In The Making of Barack Obama, Matthew Abraham, Erec Smith and their contributors have reached the analytical depth Obama's own rhetoric warrants. Taken together, the essays in this collection treat Barack Obama's rhetoric with both the respect and suspicion it deserves; in the juxtaposition of those responses, we learn a great deal about linkages between persuasion and identity in contemporary U.S. and global politics. A difficult project pulled off very well! —Seth Kahn, Associate Professor of English, West Chester University of Pennsylvania

The Making of Barack Obamahelps us recognize how rhetoric both made and unmade Obama. These insightful essays about key speeches help us see how Obama is neither a saint nor the devil, not someone to deliver us from evil or one who defines evil. The lesson the book teaches is important: A politician with rhetorical skills can’t change the realities that shape our politics. —Robert Jensen, Professor, School of Journalism, University of Texas at Austin

The Making of Barack Obama: The Politics of Persuasion makes a very important contribution both within and beyond the field of rhetorical studies. Within rhetorical studies, it provides one of the most comprehensive examinations of Obama’s rhetoric to date. Obama has become a popular topic for rhetorical analysis both at conferences and in journals, but this volume goes beyond those efforts by aiming to provide a definitive account of Obama’s election and first term rhetoric. By looking at Obama’s rhetoric from a variety of angles, and providing sustained, careful analysis of both his rhetorical acts and the situations and kairos that surround those acts, the book goes deeper into the president’s rhetoric than most other texts. It also provides interesting historical accounts of the invention and reception of many of Obama’s landmark speeches. In all these ways, it serves as a major contribution to both the growing body of literature on Obama’s rhetoric and the larger field of presidential rhetoric.—Ryan Weber, Assistant Professor of English, University of Alabama–Huntsville

About the Editors

Matthew Abraham is Associate Professor of English at the University of Arizona in Tucson, AZ. His work on Edward Said has appeared in Cultural Critique, Journal of the Midwest Modern Language Association, Journal of Cultural and Religious Theory, College Composition and Communication, South Atlantic Quarterly, and JAC: An Interdisciplinary Journal of Rhetoric, Culture, and Politics.

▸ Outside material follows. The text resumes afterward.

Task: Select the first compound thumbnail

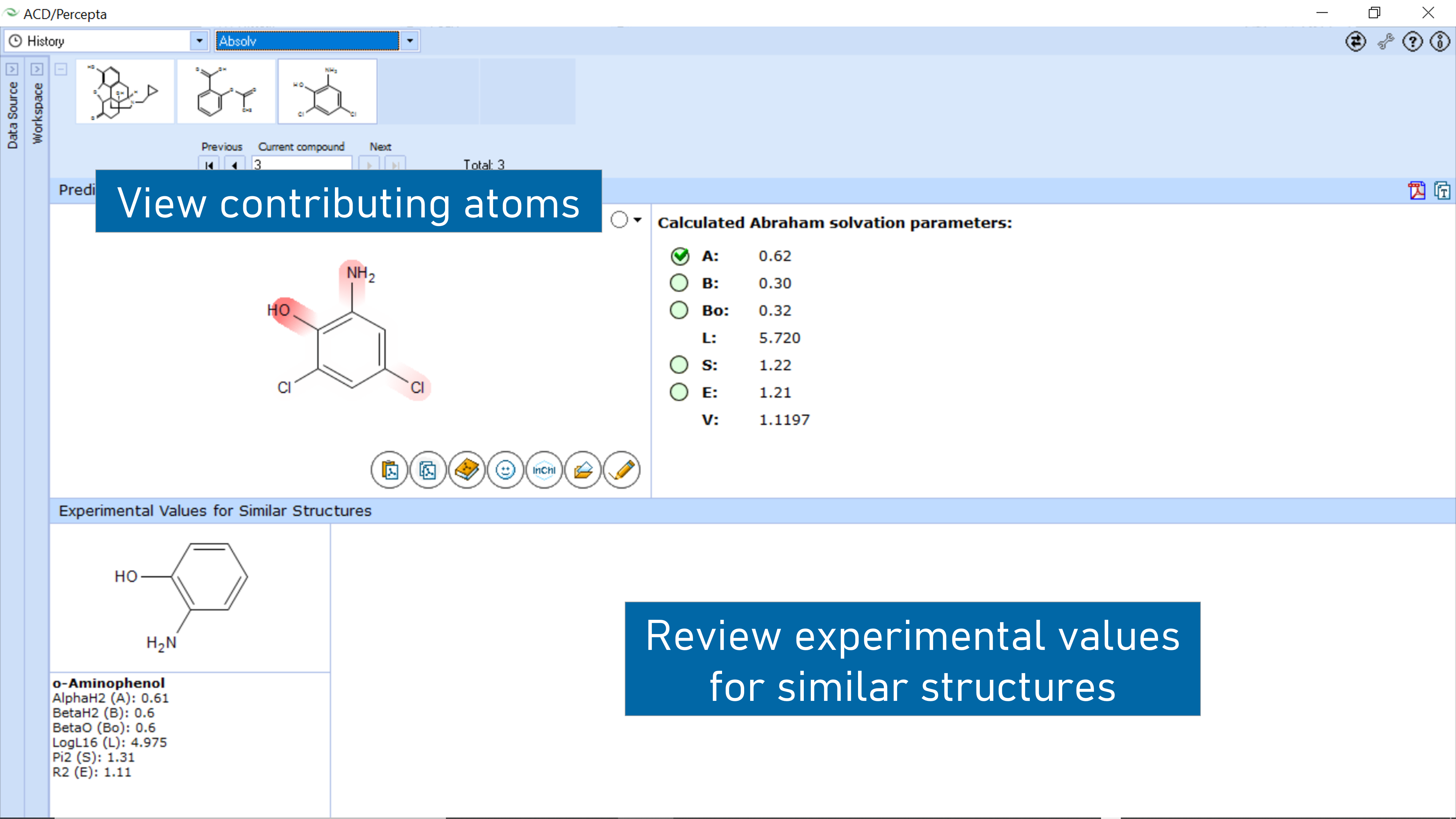Action: [x=125, y=92]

Erec Smith is an Assistant Professor of English and Writing at York College of Pennsylvania. Smith has published on the connections of rhetoric and Buddhist philosophy. As a rhetorician and former diversity officer, Smith sees fecundity in the rhetorical analysis of diversity and identity constructions. He is currently exploring and publishing in Fat Studies and the effects of being labeled and self-identifying as “fat.” Smith is an editor for College Composition and Communication, and sits on the executive board of Spells Writing Lab, a community writing center based in Philadelphia.